WORK TASK –
Continue the article on the Aramaic Targumim, starting after its last sentence.

PAGE EXTRACT –
The Aramaic Targumim and Jewish Biblical Interpretation: Translation, Paraphrase, and Theological Expansion

Aramaic Studies and Biblical Interpretation | Vol. 19, No. 3 (Fall 2016) | pp. 178-234

Topic: Biblical Theology > Hermeneutics > Targumic Interpretation

DOI: 10.1163/asbi.2016.0185

Summary of the Argument

Overview of Key Arguments and Scholarly Positions

When Ezra read the Law to the returned exiles in Jerusalem around 445 BCE, the Levites "gave the sense, so that the people understood the reading" (Nehemiah 8:8). This brief notice may describe the earliest form of what would become the Aramaic Targumim—interpretive translations that bridged the gap between the sacred Hebrew text and communities who spoke Aramaic as their daily language. By the first century CE, Aramaic had replaced Hebrew as the vernacular of Palestinian Judaism, making these translations essential for synagogue worship and biblical instruction.

The Targumim are far more than mechanical translations. They represent a distinctive mode of biblical interpretation that combines translation with theological commentary, legal clarification, and homiletical expansion. Where the Hebrew text is terse, the Targumim elaborate. Where anthropomorphic language might mislead, they introduce theological safeguards. Where legal implications remain unstated, they make them explicit. Martin McNamara's Targum and Testament Revisited (2010) demonstrates that these Aramaic paraphrases preserve exegetical traditions that illuminate the interpretive environment of both rabbinic Judaism and early Christianity.

RECORDS SHOWN –

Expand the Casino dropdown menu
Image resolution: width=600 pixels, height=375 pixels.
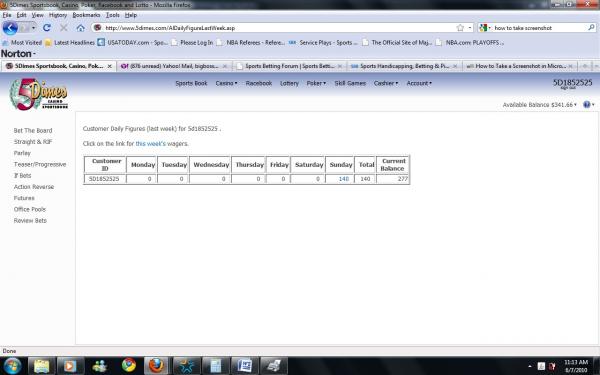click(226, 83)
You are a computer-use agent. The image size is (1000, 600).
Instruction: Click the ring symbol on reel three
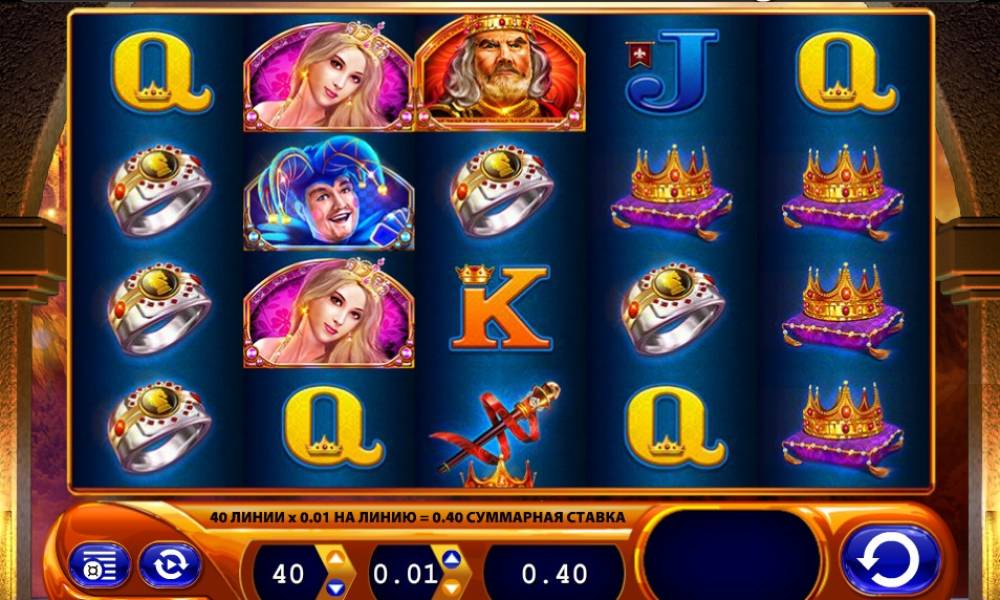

RESULT OF THIS EXERCISE –
The major Targumim fall into two geographical traditions. The Babylonian Targumim—Targum Onqelos to the Pentateuch and Targum Jonathan to the Prophets—achieved official status in the rabbinic academies of Babylonia by the fifth century CE. These texts exhibit relatively restrained translation technique, though even Onqelos includes interpretive expansions at theologically sensitive points. The Palestinian Targumim, by contrast, preserve more expansive paraphrastic traditions. Targum Neofiti, discovered in the Vatican Library in 1956 by Alejandro Díez Macho, provides our most complete witness to the Palestinian tradition. Targum Pseudo-Jonathan incorporates extensive midrashic material, including anachronistic references that date portions of the text to the Islamic period, though it preserves earlier traditions as well.

Paul Flesher and Bruce Chilton's The Targums: A Critical Introduction (2011) argues that the Targumim developed through three stages: oral translation in the synagogue (beginning in the Second Temple period), written texts for the use of translators (first to third centuries CE), and standardized editions that achieved authoritative status (fourth to seventh centuries CE). This developmental model explains both the antiquity of some targumic traditions and the late date of the manuscripts we possess.

The interpretive techniques employed in the Targumim reveal consistent hermeneutical patterns. Anti-anthropomorphism is pervasive: where Genesis 3:8 describes God "walking in the garden," Targum Onqelos reads "the voice of the Memra of the Lord God walking in the garden." The Aramaic term Memra ("Word") functions as a buffer between divine transcendence and creaturely reality. Robert Hayward's Divine Name and Presence: The Memra (1981) traces this theological concept through the Targumim, noting parallels with Philo's Logos theology and the Johannine prologue, though the precise relationship remains debated.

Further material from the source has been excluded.